Using the nauf package"

knitr::opts_chunk$set(collapse = TRUE, comment = "#>")

The nauf package

It is often the case that a factor only makes sense in a subset of a dataset (i.e. for some observations a factor may simply not be meaningful or contrastive), or that with observational datasets there are no observations in some levels of an interaction term. There are also cases where a random effects grouping factor is only applicable in a subset the data, and it is desireable to model the noise introduced by the repeated measures on the group members within the subset of the data where the repeated measures exist. The nauf package allows unordered factors and random effects grouping factors to be coded as NA in the subsets of the data where they are not applicable or otherwise not contrastive. Sum contrasts are used for all unordered factors (using named_contr_sum in the standardize package), and then NA values are set to 0. This allows all of the data to be modeled together without creating collinearity or making the output difficult to interpret. It is highly recommended that regression variables be put on the same scale with the standardize function in the standardize package prior to using nauf functions (though this is not required for the functions to work).

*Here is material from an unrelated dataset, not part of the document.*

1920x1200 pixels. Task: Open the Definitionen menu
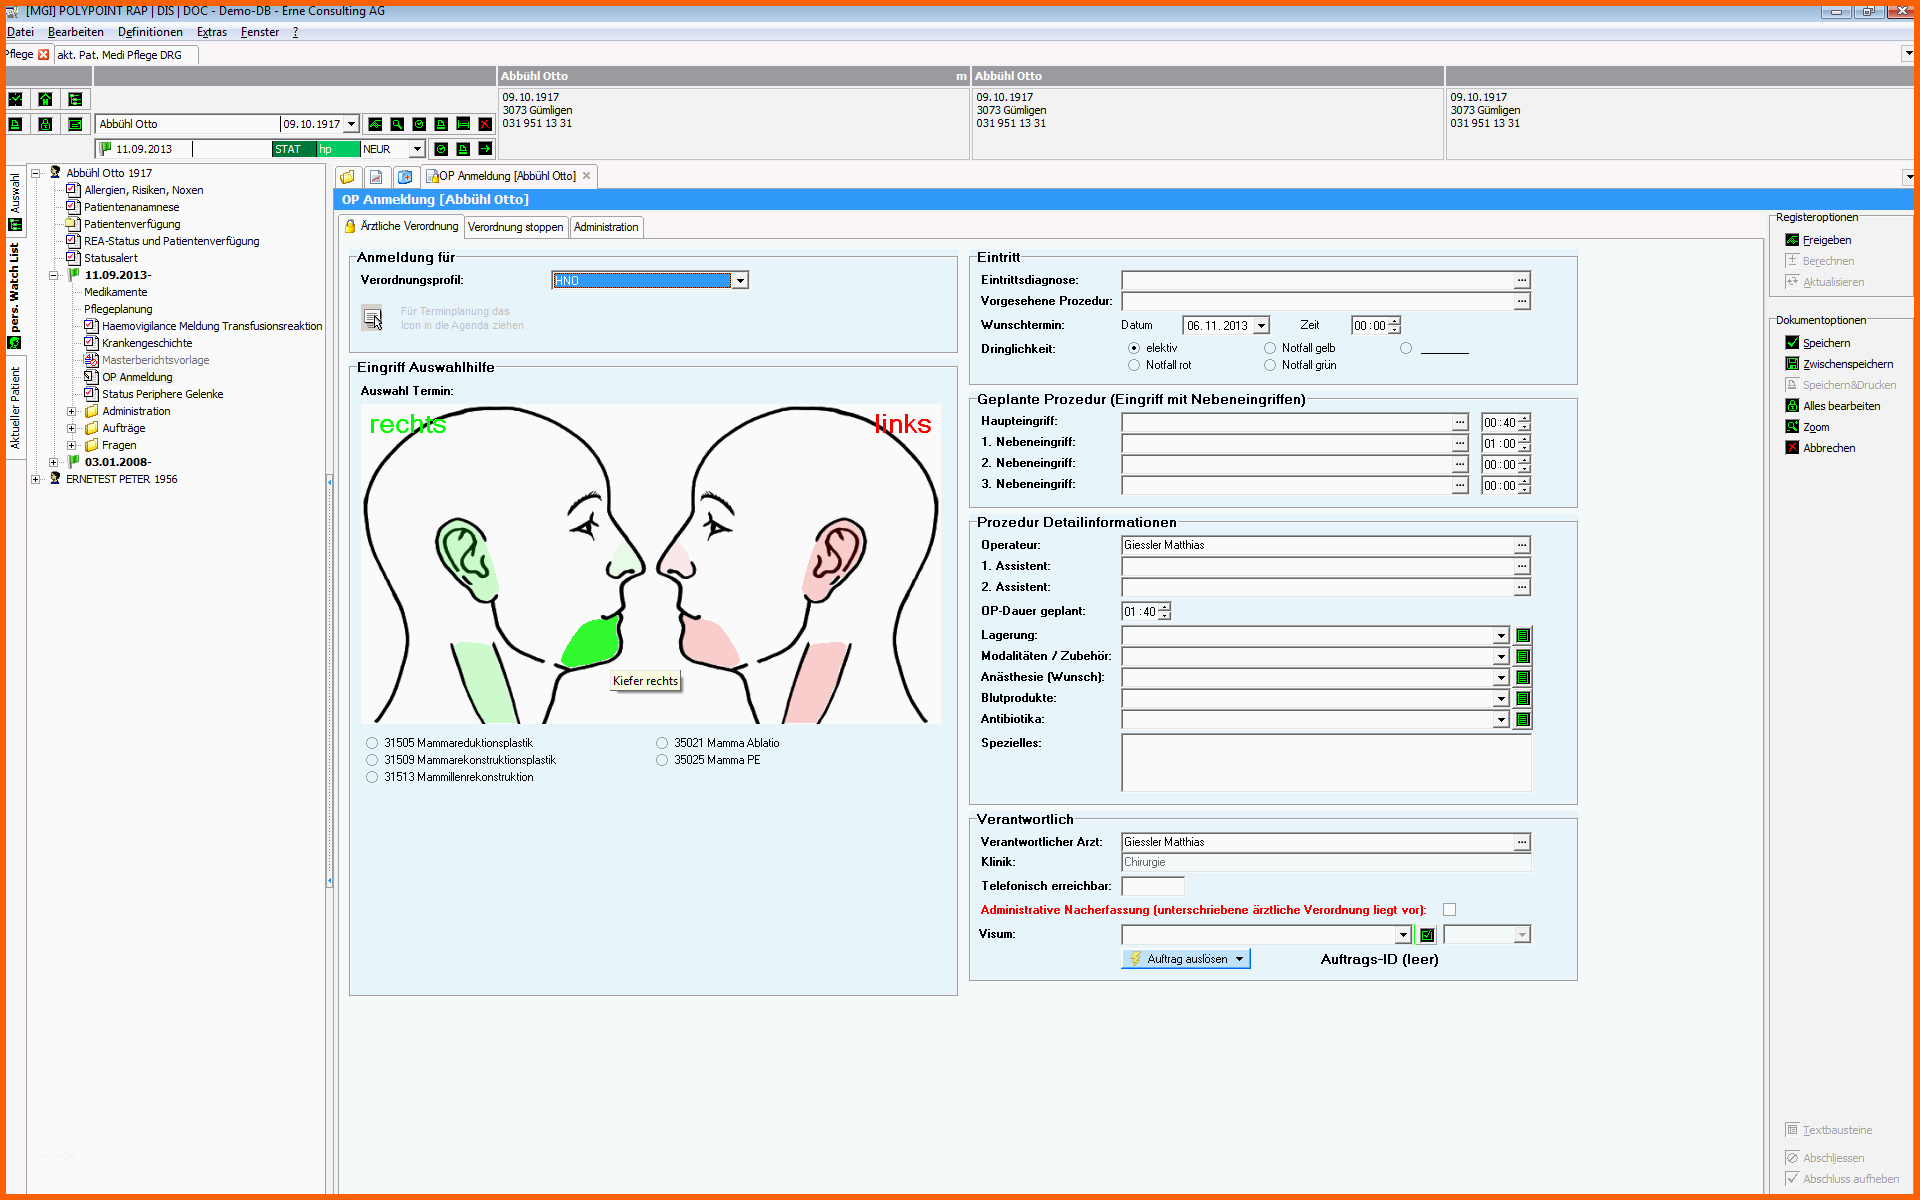coord(149,32)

The "Using the standardize package" vignette also provides useful information on the difference between unordered and ordered factors.

NA values in random effects grouping factors

The plosives dataset (Eager, 2017) included in the nauf package contains measures of plosive strength for instances of intervocalic Spanish /p/, /t/, /k/, /b/, /d/ and /g/ from speakers from three dialects. For this first example we will focus on the voiceless plosives /ptk/ from the 30 speakers in the Cuzco dialect. The dataset contains a combination of experimental data (with exactly repeated measures on items from a read speech task) and observational data (without exactly repeated measures; from interviews with the same speakers). For the spontaneous speech (as indicated by the logical variable spont) the item factor is coded as NA.

library(nauf)

summary(plosives)

dat <- droplevels(subset(plosives, dialect == "Cuzco" & voicing == "Voiceless"))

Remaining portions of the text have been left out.